The WHO has established the Global Clinical Trials Forum as a multi-stakeholder network and collaborative platform. Membership is open to eligible stakeholder organizations committed to implementing WHA75.8 and WHO's Guidance for Best Practices for Clinical Trials. Members can collaborate with global experts, contribute to initiatives, and help shape clinical trial ecosystems.
From Jan. 1, 2026, the Federal Agency for Medicines and Health Products (FAMHP) will implement accelerated evaluation timelines for clinical trial applications, approximately half of the previous timeframe. Single-country Phase I, I/II, and II trials will be assessed within 20 days (59 days with additional information); Phase II/III, III, III/IV, and IV trials within 35 days (79 days with additional information).
ISRCTN, the UK's WHO Primary Registry, is accepting clinical trial registrations from UK and global studies while ClinicalTrials.gov experiences submission delays. The registry is recognized by WHO and ICMJE, provides unique identification numbers required for publication, and accepts all clinical research studies (proposed, ongoing, or completed). Studies should be registered prospectively, though retrospective registration is accepted.
The Clinical Trials Coordination Group (CTAG) has published recommendations addressing frequent Part I and Part II assessment issues. Guidance covers IMPD requirements (stability data, manufacturing site documentation), protocol essentials (termination criteria, statistical analysis, placebo justification), and Part II elements (age-appropriate PIS/ICF, secondary data use consent, post-trial access provisions).

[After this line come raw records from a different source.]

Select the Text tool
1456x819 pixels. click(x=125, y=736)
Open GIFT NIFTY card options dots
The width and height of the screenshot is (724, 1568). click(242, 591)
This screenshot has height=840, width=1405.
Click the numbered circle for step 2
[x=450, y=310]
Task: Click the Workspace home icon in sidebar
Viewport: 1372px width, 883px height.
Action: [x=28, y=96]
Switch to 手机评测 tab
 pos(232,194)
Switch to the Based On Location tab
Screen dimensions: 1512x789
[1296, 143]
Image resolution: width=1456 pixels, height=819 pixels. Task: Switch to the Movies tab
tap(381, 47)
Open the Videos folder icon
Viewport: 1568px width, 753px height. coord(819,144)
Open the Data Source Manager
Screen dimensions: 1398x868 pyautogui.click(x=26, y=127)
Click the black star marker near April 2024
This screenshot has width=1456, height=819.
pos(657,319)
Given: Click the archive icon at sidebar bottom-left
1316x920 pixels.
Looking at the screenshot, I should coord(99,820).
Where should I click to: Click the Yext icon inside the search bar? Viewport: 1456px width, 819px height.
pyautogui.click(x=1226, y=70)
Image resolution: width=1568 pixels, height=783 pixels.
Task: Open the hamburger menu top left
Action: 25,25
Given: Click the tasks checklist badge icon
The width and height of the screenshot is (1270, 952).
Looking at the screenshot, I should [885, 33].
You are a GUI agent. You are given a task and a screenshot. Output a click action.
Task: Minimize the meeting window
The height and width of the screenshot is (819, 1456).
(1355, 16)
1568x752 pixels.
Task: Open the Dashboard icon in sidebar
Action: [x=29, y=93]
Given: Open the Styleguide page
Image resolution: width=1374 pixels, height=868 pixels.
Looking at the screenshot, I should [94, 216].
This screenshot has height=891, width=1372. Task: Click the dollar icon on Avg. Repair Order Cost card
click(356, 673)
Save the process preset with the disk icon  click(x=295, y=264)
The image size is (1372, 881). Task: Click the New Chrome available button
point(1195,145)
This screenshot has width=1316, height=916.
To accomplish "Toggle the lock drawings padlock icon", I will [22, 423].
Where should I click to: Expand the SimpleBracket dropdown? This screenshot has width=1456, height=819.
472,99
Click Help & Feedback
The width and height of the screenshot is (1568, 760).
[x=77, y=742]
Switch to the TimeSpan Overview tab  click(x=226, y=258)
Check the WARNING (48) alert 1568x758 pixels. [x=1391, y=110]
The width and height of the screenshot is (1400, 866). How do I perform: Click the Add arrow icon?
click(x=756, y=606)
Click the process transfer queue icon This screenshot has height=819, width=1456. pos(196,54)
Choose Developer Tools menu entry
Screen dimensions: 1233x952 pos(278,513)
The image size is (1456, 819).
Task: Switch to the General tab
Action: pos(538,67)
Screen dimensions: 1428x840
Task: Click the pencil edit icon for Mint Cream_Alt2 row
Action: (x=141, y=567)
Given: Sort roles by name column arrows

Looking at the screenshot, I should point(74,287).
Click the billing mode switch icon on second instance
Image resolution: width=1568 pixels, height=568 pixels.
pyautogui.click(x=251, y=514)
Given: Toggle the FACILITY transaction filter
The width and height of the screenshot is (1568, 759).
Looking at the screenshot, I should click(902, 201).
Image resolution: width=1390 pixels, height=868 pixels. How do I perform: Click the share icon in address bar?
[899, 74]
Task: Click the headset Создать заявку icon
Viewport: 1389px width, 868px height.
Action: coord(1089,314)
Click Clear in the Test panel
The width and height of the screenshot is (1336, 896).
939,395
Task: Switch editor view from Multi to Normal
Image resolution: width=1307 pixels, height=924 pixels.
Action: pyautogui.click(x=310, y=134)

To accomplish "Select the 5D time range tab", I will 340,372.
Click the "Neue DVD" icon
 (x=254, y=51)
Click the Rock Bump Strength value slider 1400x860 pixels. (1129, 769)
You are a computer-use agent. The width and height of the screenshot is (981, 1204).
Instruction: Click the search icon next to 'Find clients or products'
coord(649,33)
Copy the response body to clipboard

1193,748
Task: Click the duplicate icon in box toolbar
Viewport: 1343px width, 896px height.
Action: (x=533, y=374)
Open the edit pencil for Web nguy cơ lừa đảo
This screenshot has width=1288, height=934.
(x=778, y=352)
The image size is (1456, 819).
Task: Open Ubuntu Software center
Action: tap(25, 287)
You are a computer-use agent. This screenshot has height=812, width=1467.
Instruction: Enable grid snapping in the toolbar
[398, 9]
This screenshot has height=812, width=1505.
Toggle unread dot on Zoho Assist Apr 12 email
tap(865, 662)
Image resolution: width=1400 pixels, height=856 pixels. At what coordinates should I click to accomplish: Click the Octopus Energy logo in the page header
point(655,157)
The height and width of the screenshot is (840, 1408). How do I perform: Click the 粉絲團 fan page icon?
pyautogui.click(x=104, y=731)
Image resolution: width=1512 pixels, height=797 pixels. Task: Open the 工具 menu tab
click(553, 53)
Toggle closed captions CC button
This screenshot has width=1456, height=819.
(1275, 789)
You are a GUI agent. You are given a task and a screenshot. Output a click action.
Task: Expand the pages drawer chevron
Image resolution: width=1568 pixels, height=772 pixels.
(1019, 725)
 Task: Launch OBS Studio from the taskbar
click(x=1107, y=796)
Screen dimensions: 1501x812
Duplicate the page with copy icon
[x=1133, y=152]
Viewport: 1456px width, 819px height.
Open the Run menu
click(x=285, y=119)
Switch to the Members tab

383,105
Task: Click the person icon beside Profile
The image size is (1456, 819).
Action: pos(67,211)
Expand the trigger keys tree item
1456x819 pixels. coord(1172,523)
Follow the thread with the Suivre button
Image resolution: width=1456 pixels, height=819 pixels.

The Australian New Zealand Clinical Trials Registry (ANZCTR) now prioritizes trials from Australia and New Zealand. International applicants face processing delays of up to eight weeks per review cycle for new accounts and study reviews. Prioritization order: (1) trials with Australia/New Zealand recruitment sites, (2) countries without WHO Primary Registries, (3) countries with existing WHO Primary Registries. ANZCTR encourages the use of local WHO Primary Registries.